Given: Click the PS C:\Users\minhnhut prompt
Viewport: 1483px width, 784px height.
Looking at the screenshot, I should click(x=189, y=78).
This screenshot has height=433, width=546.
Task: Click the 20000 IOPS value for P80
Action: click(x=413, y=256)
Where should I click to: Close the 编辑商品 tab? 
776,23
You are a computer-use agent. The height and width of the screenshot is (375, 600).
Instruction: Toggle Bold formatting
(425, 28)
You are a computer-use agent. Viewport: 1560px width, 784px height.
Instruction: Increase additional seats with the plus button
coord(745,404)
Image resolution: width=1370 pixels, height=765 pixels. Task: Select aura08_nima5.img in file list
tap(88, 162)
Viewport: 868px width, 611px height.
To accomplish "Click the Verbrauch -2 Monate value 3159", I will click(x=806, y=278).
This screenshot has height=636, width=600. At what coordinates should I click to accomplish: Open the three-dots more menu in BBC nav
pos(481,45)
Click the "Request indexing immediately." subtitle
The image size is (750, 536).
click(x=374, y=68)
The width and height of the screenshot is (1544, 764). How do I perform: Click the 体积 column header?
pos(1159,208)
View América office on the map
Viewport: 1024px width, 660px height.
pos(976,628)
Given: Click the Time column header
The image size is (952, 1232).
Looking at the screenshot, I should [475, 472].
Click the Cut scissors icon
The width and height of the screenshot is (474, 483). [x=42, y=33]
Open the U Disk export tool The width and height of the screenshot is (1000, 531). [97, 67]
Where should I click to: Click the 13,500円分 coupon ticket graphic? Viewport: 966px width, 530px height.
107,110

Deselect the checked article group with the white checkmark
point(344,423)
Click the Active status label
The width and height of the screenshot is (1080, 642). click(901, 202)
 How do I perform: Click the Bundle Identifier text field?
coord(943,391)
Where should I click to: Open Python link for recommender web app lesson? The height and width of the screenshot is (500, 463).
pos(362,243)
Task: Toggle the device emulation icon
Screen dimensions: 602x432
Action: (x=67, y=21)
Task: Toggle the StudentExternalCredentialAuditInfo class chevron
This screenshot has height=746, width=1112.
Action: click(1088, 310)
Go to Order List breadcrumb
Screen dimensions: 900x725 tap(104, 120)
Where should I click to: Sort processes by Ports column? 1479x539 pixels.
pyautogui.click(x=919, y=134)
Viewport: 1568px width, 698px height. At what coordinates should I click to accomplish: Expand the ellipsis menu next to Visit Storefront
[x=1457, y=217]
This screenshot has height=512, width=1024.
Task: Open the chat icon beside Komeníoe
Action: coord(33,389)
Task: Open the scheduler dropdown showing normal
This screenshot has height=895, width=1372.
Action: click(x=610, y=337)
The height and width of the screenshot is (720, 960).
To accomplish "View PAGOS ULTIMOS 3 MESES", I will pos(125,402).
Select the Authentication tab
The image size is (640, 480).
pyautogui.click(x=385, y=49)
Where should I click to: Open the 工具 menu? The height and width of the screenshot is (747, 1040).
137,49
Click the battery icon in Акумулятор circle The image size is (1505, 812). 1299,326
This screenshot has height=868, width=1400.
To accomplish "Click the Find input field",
···
**Exercise brief:** Taking care to match every character, output all of the entries above.

**Answer below:**
Given: Click the PS C:\Users\minhnhut prompt
Viewport: 1483px width, 784px height.
Looking at the screenshot, I should click(x=189, y=78).
This screenshot has height=433, width=546.
Task: Click the 20000 IOPS value for P80
Action: click(x=413, y=256)
Where should I click to: Close the 编辑商品 tab? 
776,23
You are a computer-use agent. The height and width of the screenshot is (375, 600).
Instruction: Toggle Bold formatting
(425, 28)
You are a computer-use agent. Viewport: 1560px width, 784px height.
Instruction: Increase additional seats with the plus button
coord(745,404)
Image resolution: width=1370 pixels, height=765 pixels. Task: Select aura08_nima5.img in file list
tap(88, 162)
Viewport: 868px width, 611px height.
To accomplish "Click the Verbrauch -2 Monate value 3159", I will click(x=806, y=278).
This screenshot has height=636, width=600. At what coordinates should I click to accomplish: Open the three-dots more menu in BBC nav
pos(481,45)
Click the "Request indexing immediately." subtitle
The image size is (750, 536).
click(x=374, y=68)
The width and height of the screenshot is (1544, 764). How do I perform: Click the 体积 column header?
pos(1159,208)
View América office on the map
Viewport: 1024px width, 660px height.
pos(976,628)
Given: Click the Time column header
The image size is (952, 1232).
Looking at the screenshot, I should [475, 472].
Click the Cut scissors icon
The width and height of the screenshot is (474, 483). [x=42, y=33]
Open the U Disk export tool The width and height of the screenshot is (1000, 531). [97, 67]
Where should I click to: Click the 13,500円分 coupon ticket graphic? Viewport: 966px width, 530px height.
107,110

Deselect the checked article group with the white checkmark
point(344,423)
Click the Active status label
The width and height of the screenshot is (1080, 642). click(901, 202)
 How do I perform: Click the Bundle Identifier text field?
coord(943,391)
Where should I click to: Open Python link for recommender web app lesson? The height and width of the screenshot is (500, 463).
pos(362,243)
Task: Toggle the device emulation icon
Screen dimensions: 602x432
Action: (x=67, y=21)
Task: Toggle the StudentExternalCredentialAuditInfo class chevron
This screenshot has height=746, width=1112.
Action: click(1088, 310)
Go to Order List breadcrumb
Screen dimensions: 900x725 tap(104, 120)
Where should I click to: Sort processes by Ports column? 1479x539 pixels.
pyautogui.click(x=919, y=134)
Viewport: 1568px width, 698px height. At what coordinates should I click to accomplish: Expand the ellipsis menu next to Visit Storefront
[x=1457, y=217]
This screenshot has height=512, width=1024.
Task: Open the chat icon beside Komeníoe
Action: coord(33,389)
Task: Open the scheduler dropdown showing normal
This screenshot has height=895, width=1372.
Action: click(x=610, y=337)
The height and width of the screenshot is (720, 960).
To accomplish "View PAGOS ULTIMOS 3 MESES", I will pos(125,402).
Select the Authentication tab
The image size is (640, 480).
pyautogui.click(x=385, y=49)
Where should I click to: Open the 工具 menu? The height and width of the screenshot is (747, 1040).
137,49
Click the battery icon in Акумулятор circle The image size is (1505, 812). 1299,326
This screenshot has height=868, width=1400.
To accomplish "Click the Find input field",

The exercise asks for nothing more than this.